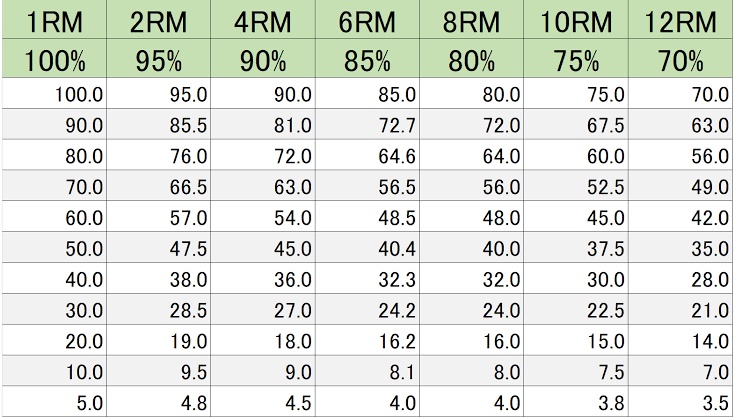The image size is (735, 417).
Task: Select the 1RM header cell
Action: coord(54,20)
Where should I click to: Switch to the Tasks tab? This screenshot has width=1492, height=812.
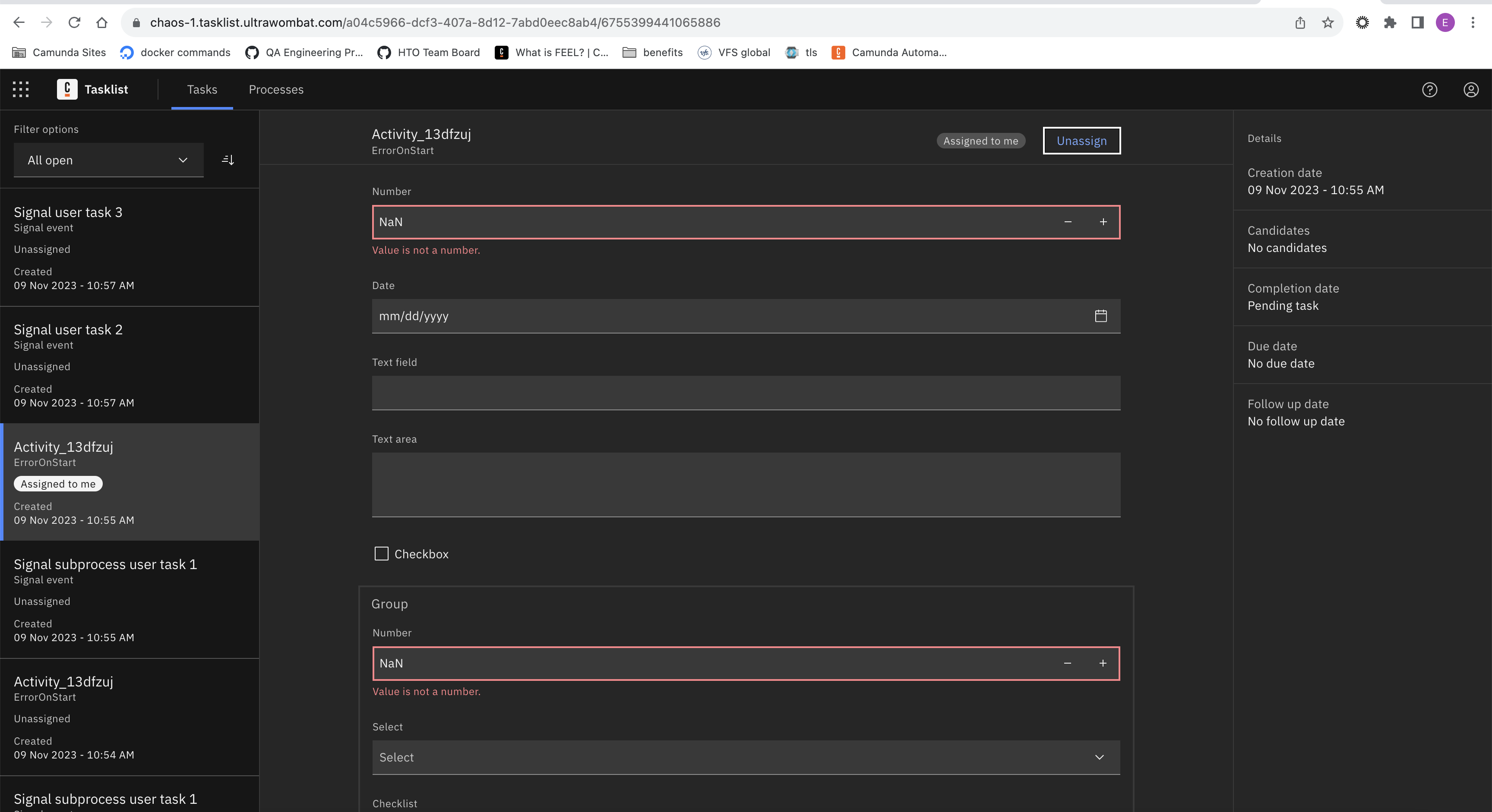coord(202,89)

* * *

▶ [Verilen görev]: Yukarıdaki satırları, "Tasks tab" yerine "Settings tab" koyarak yeniden yaz ve geri kalan her şeyi olduğu gibi bırak. Resimleri yanıta ekleme.

▶ [Görevin çıktısı]:
The image size is (735, 417).
Task: Select the 1RM header cell
Action: coord(54,20)
Where should I click to: Switch to the Settings tab? This screenshot has width=1492, height=812.
coord(202,89)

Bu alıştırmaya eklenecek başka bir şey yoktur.